His goal is to help older kids break out their inner hero and overcome the seven “villains” that are trying to distract them from their goals. Villains like ghosts (the painful memories and mistakes that cause self-doubt), vampires (negative influences that try to zap your identity), and puppies (things and people who seem good on the surface, but actually have hidden agendas).
Teens will feel more confident in making good choices and tackling challenging situations after reading this helpful book.
Who Moved My Cheese? for Teens by Spencer Johnson
One thing is guaranteed in this world – change. Don’t assume that teens are comfortable with adjustments and transitions.
Just like us, they’re constantly faced with change, so the sooner they learn how to deal with it, and figure out how to embrace it, the better. They need to know how to continuously move forward, no matter what obstacles land in their path.
Spencer Johnson adapted his bestseller by adding in references that are more relevant to teens.
You Have a Brain: A Teen’s Guide to T.H.I.N.K. B.I.G. by Ben Carson M.D., Gregg Lewis, & Deborah Shaw Lewis
Our teens are growing up in a society where the bar continues to be set lower and lower, which saddens me. It’s up to us to encourage our kids to think BIG!
Mr.

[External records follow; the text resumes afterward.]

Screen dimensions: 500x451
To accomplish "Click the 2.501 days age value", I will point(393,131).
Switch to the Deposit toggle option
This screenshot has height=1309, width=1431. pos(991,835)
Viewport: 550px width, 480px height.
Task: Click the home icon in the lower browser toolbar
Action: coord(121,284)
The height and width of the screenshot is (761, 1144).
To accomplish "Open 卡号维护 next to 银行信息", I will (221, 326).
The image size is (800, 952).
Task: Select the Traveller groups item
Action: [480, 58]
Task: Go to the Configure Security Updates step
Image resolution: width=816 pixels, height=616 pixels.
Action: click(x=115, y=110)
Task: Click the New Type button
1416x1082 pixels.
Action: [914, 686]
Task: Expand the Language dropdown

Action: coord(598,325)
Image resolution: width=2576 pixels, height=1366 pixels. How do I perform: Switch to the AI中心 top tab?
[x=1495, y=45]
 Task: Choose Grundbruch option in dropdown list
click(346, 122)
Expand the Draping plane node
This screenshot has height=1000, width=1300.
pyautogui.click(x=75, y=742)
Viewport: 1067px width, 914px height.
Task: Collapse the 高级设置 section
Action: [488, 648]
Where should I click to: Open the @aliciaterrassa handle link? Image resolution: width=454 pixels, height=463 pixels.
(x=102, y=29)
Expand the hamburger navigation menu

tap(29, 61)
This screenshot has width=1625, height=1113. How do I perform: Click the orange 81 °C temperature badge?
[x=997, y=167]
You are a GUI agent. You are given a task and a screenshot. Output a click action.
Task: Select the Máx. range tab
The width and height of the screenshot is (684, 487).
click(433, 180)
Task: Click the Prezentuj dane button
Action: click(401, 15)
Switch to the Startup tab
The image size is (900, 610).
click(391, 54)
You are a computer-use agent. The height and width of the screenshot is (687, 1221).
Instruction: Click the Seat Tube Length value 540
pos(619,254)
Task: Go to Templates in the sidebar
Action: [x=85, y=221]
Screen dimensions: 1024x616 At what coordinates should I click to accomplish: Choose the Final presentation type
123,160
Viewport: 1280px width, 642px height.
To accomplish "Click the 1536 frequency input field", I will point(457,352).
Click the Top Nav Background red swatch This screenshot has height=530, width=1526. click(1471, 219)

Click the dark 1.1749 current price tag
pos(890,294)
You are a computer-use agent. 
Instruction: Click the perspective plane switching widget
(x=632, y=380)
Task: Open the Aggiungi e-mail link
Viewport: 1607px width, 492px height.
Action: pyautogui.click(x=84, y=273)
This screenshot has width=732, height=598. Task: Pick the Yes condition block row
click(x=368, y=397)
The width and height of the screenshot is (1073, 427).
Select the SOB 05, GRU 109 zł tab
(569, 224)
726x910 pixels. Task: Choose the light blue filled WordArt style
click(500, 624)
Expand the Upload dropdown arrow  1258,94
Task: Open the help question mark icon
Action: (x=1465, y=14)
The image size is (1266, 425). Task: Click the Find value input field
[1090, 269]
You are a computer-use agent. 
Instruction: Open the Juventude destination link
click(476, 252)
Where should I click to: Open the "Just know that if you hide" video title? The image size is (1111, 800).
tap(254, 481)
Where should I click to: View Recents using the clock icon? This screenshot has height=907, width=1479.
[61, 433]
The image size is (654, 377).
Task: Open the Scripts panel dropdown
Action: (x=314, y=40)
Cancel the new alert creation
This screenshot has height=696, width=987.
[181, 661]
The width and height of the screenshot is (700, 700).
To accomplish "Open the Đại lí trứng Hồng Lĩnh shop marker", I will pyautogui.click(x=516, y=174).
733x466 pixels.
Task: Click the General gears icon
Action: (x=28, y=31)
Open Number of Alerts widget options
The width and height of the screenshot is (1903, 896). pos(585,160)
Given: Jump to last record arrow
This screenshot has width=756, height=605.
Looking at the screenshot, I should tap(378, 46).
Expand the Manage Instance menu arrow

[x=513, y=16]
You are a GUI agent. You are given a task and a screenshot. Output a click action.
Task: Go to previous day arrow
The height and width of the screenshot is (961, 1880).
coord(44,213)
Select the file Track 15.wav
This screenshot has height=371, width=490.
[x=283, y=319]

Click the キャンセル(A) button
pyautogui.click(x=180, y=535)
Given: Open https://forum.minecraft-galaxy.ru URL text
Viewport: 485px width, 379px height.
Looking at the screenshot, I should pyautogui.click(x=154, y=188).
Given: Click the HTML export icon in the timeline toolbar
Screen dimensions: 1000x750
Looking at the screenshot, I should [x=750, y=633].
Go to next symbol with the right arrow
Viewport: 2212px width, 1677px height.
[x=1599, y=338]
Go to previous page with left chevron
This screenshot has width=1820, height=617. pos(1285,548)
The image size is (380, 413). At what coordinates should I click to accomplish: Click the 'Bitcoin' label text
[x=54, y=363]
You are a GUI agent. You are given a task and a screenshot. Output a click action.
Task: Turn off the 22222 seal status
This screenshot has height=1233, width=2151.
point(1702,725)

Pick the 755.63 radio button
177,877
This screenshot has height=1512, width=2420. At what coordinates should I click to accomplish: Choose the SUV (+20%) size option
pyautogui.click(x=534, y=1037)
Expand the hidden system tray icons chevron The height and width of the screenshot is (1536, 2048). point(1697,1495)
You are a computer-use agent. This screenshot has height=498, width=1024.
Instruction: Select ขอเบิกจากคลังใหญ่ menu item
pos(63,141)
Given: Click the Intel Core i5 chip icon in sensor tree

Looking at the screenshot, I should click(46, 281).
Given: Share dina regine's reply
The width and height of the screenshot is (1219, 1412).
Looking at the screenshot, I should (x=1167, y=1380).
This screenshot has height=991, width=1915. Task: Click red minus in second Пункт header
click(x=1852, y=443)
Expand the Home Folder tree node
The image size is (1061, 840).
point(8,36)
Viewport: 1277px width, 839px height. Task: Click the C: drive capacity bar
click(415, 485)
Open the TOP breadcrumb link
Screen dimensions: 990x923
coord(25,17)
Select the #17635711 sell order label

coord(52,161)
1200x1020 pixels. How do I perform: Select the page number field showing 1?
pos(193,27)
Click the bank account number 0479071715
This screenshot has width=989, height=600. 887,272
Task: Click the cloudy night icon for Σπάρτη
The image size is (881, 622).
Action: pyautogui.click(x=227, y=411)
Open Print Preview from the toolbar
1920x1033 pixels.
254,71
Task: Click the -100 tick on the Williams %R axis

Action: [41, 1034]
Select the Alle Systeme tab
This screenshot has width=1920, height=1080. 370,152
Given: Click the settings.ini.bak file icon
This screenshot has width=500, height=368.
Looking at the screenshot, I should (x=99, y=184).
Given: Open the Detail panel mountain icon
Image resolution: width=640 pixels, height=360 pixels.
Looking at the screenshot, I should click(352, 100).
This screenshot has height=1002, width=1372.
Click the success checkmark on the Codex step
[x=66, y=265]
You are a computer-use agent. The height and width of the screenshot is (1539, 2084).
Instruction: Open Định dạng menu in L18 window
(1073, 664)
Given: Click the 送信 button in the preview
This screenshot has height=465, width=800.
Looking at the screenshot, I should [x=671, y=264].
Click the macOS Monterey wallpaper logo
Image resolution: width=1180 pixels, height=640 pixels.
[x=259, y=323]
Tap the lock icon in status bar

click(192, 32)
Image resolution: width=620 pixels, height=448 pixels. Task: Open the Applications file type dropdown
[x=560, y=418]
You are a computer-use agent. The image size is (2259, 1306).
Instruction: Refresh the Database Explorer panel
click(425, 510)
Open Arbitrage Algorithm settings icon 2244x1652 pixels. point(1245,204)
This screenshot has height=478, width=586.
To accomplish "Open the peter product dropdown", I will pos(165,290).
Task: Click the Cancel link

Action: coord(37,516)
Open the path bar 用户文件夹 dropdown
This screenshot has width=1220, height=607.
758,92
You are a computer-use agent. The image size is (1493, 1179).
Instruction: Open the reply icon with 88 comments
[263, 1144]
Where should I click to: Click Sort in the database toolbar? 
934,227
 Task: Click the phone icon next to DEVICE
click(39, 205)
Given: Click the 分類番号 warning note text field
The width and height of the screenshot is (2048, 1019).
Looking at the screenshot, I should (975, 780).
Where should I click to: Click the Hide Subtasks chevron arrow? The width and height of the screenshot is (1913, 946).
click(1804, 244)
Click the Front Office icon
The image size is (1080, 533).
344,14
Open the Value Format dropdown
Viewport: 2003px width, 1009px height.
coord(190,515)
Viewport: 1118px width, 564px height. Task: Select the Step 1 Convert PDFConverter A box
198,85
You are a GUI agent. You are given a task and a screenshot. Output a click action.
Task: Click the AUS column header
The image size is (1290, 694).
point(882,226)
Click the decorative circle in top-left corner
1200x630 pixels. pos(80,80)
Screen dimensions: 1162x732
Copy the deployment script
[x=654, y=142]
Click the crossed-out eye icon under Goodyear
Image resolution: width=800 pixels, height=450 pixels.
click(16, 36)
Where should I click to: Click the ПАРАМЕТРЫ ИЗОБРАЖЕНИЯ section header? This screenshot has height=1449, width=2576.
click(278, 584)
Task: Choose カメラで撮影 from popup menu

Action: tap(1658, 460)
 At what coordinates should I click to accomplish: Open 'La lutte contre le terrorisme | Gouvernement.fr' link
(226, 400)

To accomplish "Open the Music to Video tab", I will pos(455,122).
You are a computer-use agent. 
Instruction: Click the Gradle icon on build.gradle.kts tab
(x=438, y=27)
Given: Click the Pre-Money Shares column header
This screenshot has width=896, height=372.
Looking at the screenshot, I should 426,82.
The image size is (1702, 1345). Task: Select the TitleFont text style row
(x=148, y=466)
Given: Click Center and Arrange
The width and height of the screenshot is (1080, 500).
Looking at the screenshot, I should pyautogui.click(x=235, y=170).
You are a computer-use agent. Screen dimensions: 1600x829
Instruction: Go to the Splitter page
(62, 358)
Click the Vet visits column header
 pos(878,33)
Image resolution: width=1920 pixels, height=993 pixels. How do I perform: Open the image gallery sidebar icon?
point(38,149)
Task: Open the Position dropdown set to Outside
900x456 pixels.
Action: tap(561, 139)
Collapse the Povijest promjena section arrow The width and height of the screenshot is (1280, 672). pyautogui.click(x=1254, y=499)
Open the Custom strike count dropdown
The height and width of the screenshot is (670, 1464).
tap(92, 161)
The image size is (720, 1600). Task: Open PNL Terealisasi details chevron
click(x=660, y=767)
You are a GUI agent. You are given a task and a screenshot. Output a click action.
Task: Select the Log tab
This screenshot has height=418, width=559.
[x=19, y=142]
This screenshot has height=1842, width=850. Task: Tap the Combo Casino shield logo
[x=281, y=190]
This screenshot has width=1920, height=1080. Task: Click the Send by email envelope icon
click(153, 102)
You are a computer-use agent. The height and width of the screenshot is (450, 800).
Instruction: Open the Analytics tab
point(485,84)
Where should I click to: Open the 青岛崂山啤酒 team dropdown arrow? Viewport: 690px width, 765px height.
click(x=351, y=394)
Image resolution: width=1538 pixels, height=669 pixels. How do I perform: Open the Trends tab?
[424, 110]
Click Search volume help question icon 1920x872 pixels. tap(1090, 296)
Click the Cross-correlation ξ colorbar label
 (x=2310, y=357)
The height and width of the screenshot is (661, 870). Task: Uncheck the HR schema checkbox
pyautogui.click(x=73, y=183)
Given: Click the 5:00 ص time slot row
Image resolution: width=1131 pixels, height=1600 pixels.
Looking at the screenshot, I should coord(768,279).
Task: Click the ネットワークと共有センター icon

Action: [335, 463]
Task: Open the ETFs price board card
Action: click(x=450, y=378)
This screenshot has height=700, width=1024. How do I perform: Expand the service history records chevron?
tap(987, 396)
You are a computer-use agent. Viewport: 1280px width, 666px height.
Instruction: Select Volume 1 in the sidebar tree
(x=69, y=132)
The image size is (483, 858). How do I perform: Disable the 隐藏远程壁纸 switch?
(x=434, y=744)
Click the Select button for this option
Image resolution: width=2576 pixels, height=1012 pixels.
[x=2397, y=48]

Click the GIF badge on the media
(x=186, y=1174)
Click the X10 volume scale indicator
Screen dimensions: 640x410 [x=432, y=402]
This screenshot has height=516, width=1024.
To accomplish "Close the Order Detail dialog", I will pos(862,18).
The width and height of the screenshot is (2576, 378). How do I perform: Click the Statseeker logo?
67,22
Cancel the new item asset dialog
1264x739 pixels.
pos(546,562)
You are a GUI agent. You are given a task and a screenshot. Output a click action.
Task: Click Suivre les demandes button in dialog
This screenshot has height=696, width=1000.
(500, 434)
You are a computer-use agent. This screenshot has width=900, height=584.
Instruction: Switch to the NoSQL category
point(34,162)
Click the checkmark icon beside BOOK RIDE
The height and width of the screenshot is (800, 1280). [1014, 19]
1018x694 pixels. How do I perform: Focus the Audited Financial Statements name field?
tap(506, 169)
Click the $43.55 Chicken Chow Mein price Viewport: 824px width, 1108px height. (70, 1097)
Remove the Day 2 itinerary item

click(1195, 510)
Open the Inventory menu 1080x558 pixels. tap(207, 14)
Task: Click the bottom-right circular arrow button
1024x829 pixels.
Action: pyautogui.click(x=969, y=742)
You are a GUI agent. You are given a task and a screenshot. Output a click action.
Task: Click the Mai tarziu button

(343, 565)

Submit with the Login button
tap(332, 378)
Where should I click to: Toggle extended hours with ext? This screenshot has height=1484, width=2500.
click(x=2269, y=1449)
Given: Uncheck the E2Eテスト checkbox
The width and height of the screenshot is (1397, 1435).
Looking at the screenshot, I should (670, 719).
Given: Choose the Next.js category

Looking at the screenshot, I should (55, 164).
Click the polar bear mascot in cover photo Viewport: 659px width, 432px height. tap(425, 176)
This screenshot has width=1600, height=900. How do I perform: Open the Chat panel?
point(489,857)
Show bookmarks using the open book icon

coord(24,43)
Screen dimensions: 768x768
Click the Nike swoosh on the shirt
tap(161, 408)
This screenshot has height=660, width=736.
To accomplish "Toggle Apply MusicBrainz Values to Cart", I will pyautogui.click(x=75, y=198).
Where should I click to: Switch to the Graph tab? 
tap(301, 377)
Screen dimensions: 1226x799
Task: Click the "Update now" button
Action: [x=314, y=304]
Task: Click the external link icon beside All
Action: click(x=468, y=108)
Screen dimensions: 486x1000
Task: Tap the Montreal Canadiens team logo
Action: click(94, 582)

Carson suggests that teens think for themselves, do what’s right, and embrace every chance they have to learn and grow.
Teens will appreciate the real-life examples inside showing how this philosophy works as well as practical advice that will help them rise above societal stereotypes.
These books that focus on personal growth are wonderful tools that older kids can use to help them build their best life. Hopefully, you’ve found a title or two that will positively impact your teen.
Additional Books for Middle School
If your older kids are excited about reading these personal growth books, encourage them to check out these business titles that are awesome for teens, inspiring biography books, fascinating historical fiction stories, and epic fantasy novels.
Encourage Your Teen to Read by Using Technology
Do you love the idea of expanding your child’s reading list, but getting her to sit down with a book ends up being a hassle? Consider switching over to audiobooks. They’re a lifesaver for some families, including those who love “reading” together. Kids can listen on their devices or you can play books in the car as you travel together.
If your tween isn’t using a Kindle, it might be time to consider it, especially if your older kids are big readers. You can find some free books online and tweens can borrow books from the public library onto their device.
Whatever format you choose, keep encouraging your teen to read a wide variety of genres, including books like the ones shared above.
I have not seen any of these before! I was looking for something like them for my newly-turned 13yo for Christmas. I had to settle for something else then, but I’ll pin this to use for the next occasion. Good stuff! 🙂
Sorry we missed your shopping window Ann! I’m so glad I was able to share some new titles with you. I hope your teen likes them as much as mine does!
Thanks for this list! I pinned now, for later. I have a teen and a pre-teen, will certainly be checking these out. Awesome job, and thanks for sharing!
You’re welcome Jen! This has been so much fun to put together. I can’t wait for the rest of the months. I’m so glad you’re joining us on our reading adventure.
I’m having trouble signing up for the book club. Every time I input my email address, it says something went wrong! I’m very excited about this. I hope my tween enjoys it!
Hi Jennifer. I think I fixed it. Can you try it again? I’m so glad you’re joining us on our adventure!